**Stored data entries:**
Content starts
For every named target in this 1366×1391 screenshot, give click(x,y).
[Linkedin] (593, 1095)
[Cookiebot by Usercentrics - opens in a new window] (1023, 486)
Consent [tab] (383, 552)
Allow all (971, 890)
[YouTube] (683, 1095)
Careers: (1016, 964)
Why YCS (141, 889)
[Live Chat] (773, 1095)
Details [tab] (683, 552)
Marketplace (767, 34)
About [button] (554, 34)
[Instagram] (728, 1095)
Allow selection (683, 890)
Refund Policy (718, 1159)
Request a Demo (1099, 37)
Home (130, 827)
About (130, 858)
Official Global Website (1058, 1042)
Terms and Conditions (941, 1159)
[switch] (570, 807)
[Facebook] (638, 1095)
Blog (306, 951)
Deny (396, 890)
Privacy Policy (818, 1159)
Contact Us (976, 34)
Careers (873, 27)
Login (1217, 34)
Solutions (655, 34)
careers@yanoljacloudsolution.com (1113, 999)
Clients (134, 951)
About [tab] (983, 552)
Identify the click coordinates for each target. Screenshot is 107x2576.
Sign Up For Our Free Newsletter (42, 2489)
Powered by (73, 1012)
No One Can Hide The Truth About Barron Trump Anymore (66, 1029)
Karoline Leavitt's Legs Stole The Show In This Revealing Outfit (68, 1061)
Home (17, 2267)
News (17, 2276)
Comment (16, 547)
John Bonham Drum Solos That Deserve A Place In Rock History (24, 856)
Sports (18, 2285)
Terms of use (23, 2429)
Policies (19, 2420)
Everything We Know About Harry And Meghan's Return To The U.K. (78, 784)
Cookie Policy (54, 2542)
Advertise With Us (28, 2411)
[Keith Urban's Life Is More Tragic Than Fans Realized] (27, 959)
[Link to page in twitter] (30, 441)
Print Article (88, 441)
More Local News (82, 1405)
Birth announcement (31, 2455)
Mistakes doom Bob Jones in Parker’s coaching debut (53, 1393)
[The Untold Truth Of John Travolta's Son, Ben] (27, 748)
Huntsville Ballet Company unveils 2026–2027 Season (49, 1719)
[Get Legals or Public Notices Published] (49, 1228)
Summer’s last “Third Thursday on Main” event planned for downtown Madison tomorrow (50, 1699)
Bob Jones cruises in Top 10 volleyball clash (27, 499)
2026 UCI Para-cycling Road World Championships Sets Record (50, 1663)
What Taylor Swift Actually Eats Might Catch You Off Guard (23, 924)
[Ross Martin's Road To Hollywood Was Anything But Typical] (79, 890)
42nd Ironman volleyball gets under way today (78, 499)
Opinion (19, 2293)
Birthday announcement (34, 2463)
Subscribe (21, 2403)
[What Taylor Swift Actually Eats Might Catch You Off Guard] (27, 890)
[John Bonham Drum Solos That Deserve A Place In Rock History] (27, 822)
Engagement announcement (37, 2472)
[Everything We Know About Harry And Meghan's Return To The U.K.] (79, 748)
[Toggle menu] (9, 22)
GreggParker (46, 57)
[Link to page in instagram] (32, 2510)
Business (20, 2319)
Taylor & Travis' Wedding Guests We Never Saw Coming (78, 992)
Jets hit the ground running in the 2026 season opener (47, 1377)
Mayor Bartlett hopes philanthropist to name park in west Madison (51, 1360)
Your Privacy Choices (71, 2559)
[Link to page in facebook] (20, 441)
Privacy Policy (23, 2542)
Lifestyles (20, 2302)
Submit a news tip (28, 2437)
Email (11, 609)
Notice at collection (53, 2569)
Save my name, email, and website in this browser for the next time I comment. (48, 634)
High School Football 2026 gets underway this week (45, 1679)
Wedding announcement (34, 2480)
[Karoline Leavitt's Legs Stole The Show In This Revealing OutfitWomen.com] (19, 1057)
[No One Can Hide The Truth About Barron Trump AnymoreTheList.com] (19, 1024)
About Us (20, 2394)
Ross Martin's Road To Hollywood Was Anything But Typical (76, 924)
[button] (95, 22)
Content ends
**Work order:** Among the lines above, which ones include the word "Bonham"? Copy them.

**Answer box:**
John Bonham Drum Solos That Deserve A Place In Rock History (24, 856)
[John Bonham Drum Solos That Deserve A Place In Rock History] (27, 822)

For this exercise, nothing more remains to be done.